= Document section =
Content starts

Camacho remained unconvinced. “I understand you want me to vote, but sometimes the stars don’t align for that,” he said wearily.

The next day, I drove south to Laredo, the heart of the district, and Cuellar’s power base. Everywhere were reminders that in Laredo, the Cuellar family dominates politics—Cuellar’s brother Martin is the Webb County Sheriff, and his sister Rosie is the county’s tax assessor and collector. All three siblings are running for re-election, and street corners throughout the city are plastered with their campaign signs, at times all three of them, side by side.

One of the few local organizations to endorse Cisneros is the Webb County Young Democrats. Amber Avis, the group’s 29-year-old chair, summed up their decision to support Cisneros as “no more Cuellar.” When I asked her why so many local Democratic leaders were squarely behind Cuellar, she described it as a generational divide. “The young Democrats are wanting change and more progressive candidates,” Avis said, ticking off the border wall, immigrant detention centers, and climate change as issues younger Latinx voters in the district cared about. She noted of Cuellar, “He completely stands on the other side of that.”

Content ends

= Given records =
Content starts

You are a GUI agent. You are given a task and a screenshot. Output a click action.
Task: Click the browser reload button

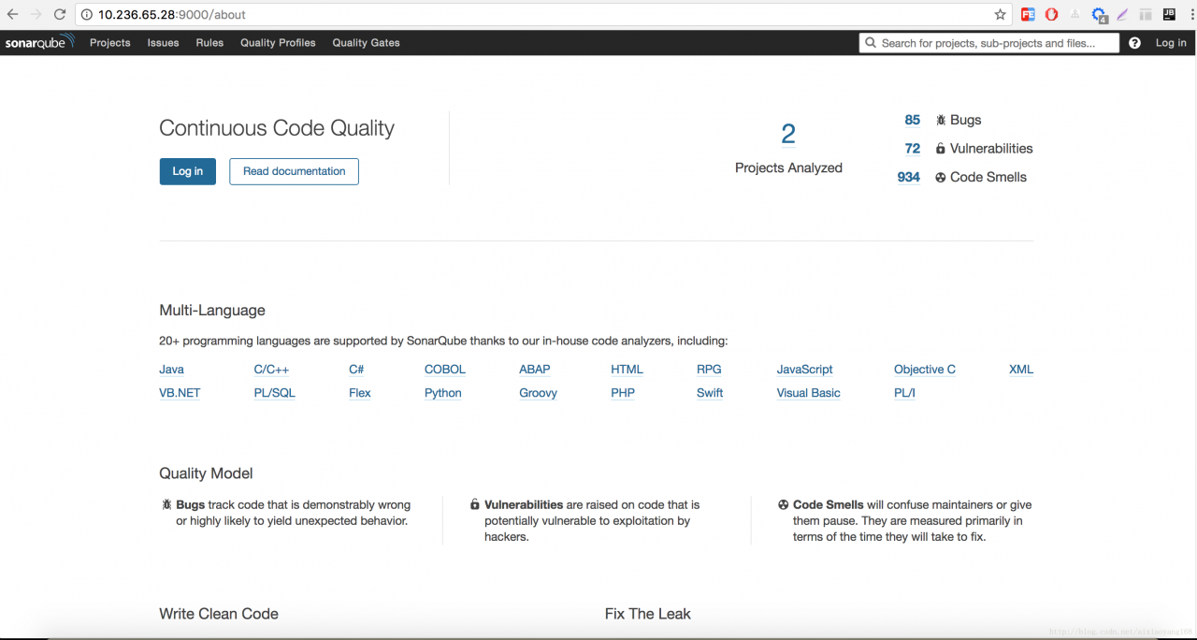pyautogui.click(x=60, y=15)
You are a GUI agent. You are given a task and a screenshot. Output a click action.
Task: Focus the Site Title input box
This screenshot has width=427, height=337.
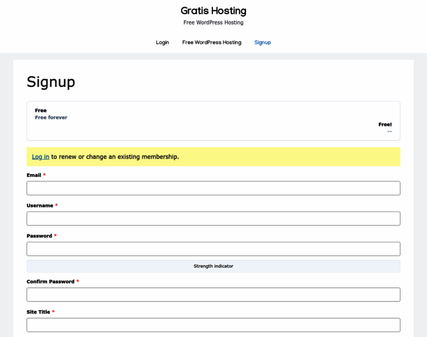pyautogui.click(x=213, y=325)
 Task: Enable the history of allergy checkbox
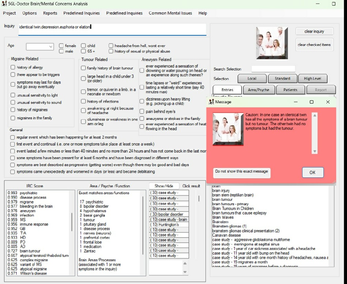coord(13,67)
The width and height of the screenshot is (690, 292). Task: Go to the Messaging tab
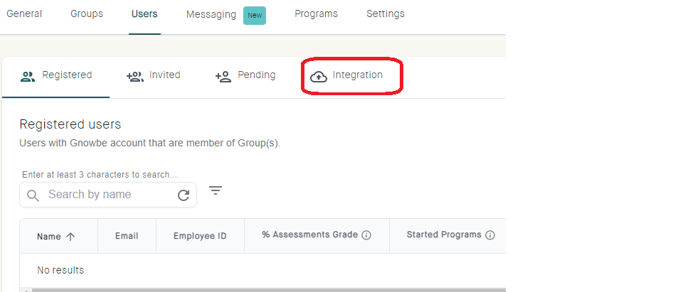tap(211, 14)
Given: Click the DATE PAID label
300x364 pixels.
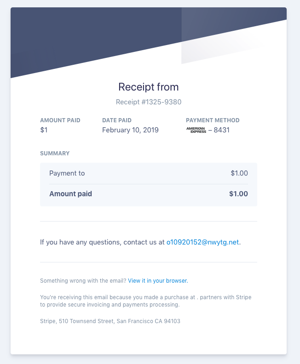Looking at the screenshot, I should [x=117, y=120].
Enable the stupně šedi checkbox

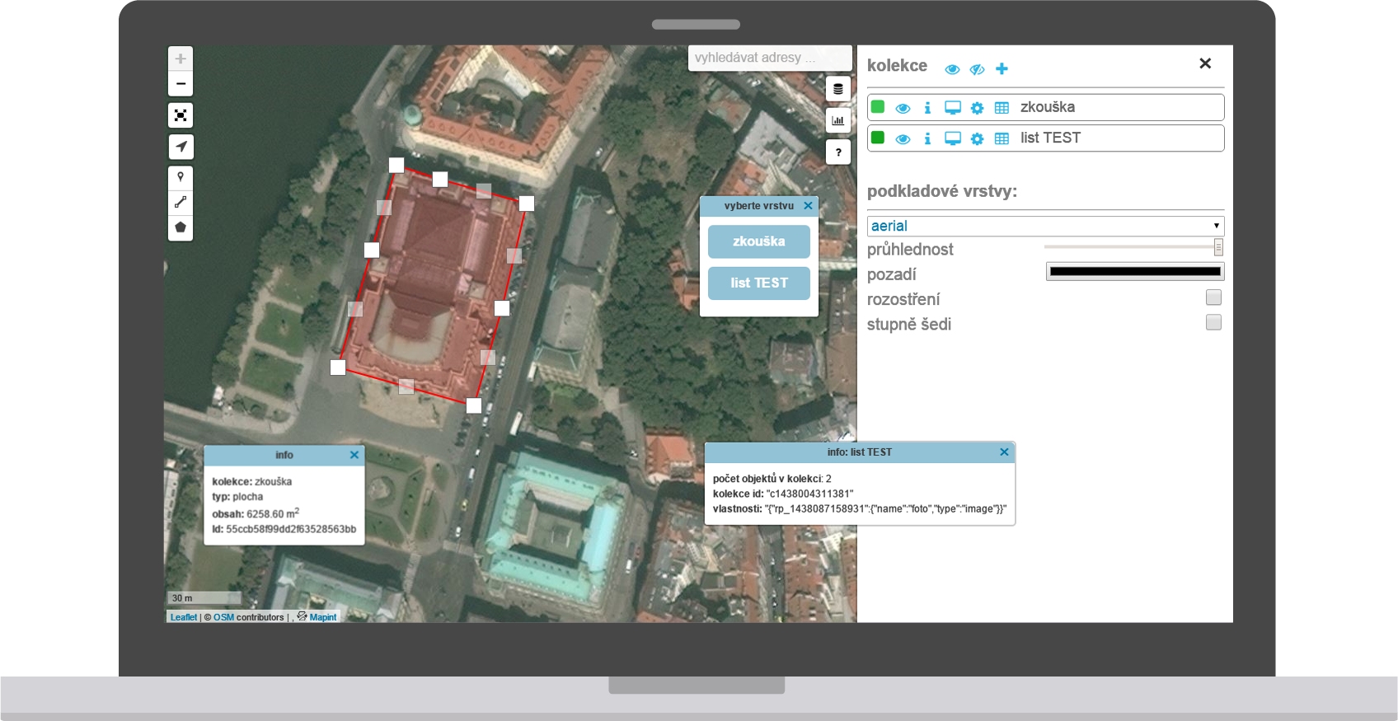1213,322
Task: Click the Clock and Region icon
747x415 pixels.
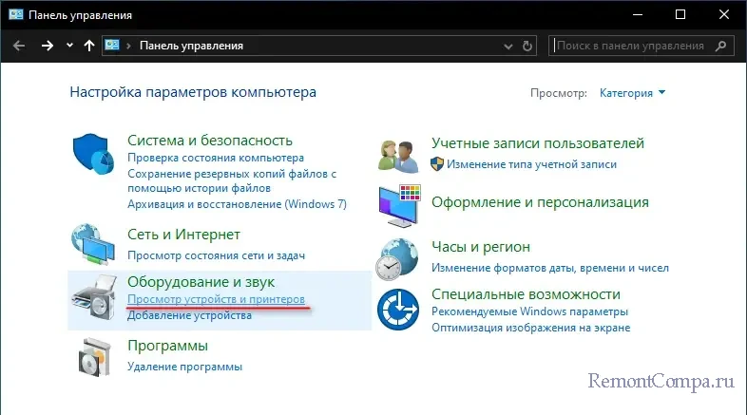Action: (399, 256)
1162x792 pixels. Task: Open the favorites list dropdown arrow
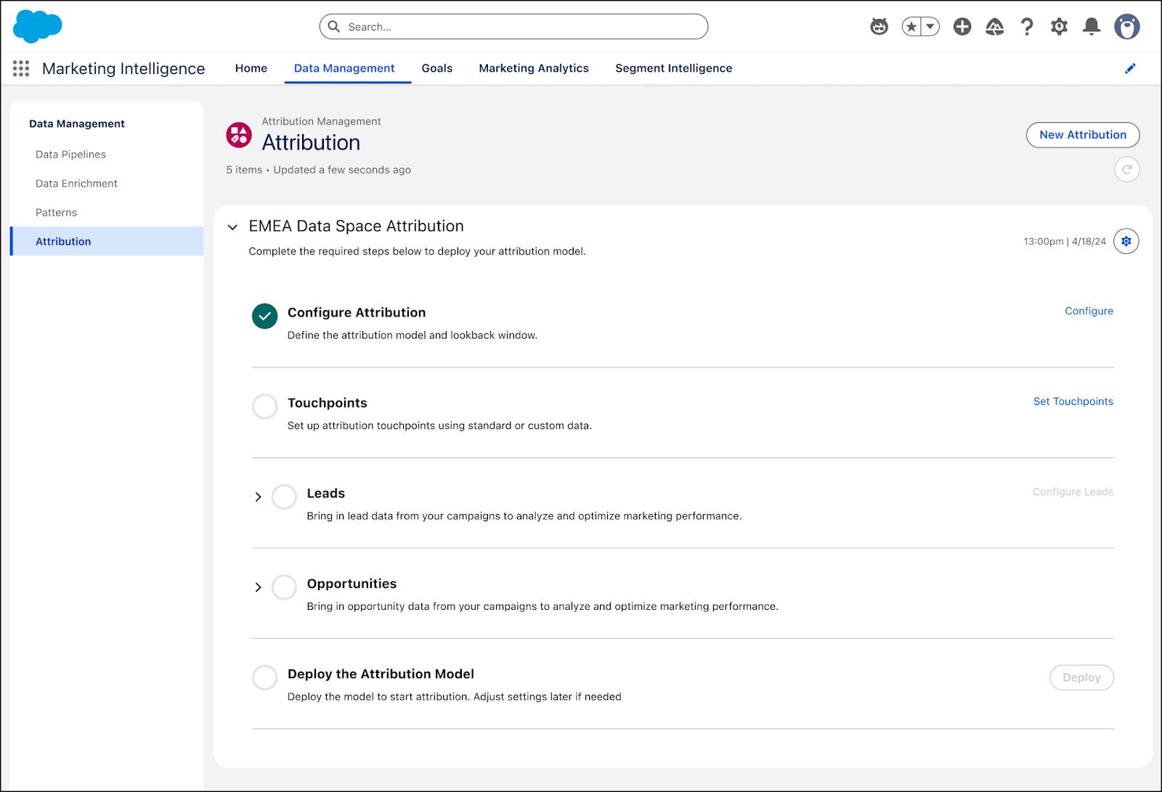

Content ends
Content starts

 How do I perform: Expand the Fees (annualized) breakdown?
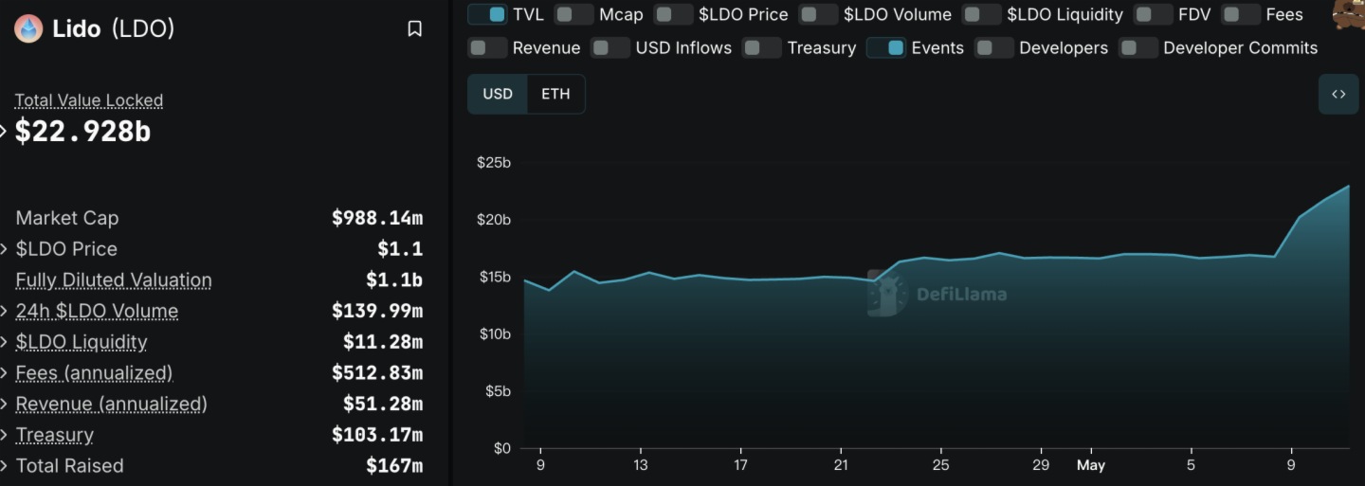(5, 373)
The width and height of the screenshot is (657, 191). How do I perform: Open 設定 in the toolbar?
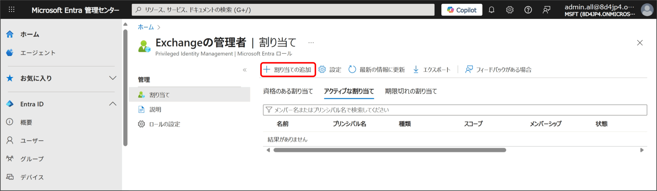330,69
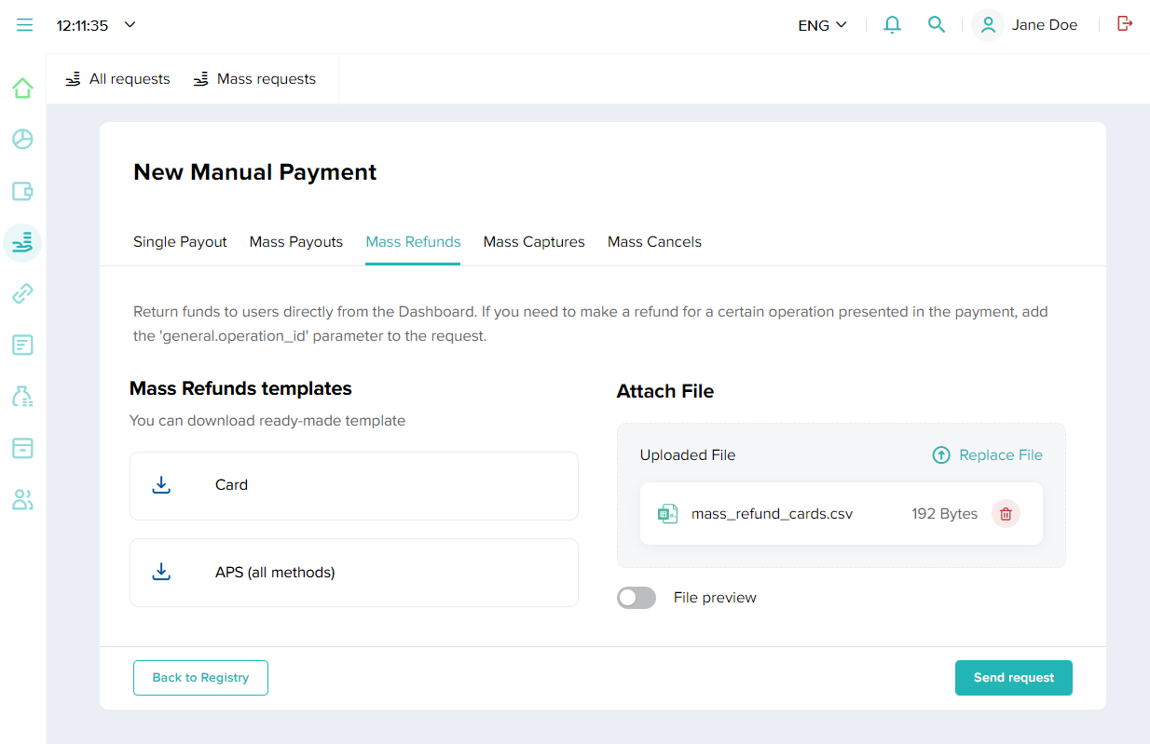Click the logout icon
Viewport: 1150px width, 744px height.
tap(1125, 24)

Content ends

= Instructions =
A - In the campaign excerpt, what office does Cuellar's brother Martin hold?
B - Repeat everything in the campaign excerpt from "The next day, I" down to "side by side.".

= Exercise results =
A - Webb County Sheriff

B -
The next day, I drove south to Laredo, the heart of the district, and Cuellar’s power base. Everywhere were reminders that in Laredo, the Cuellar family dominates politics—Cuellar’s brother Martin is the Webb County Sheriff, and his sister Rosie is the county’s tax assessor and collector. All three siblings are running for re-election, and street corners throughout the city are plastered with their campaign signs, at times all three of them, side by side.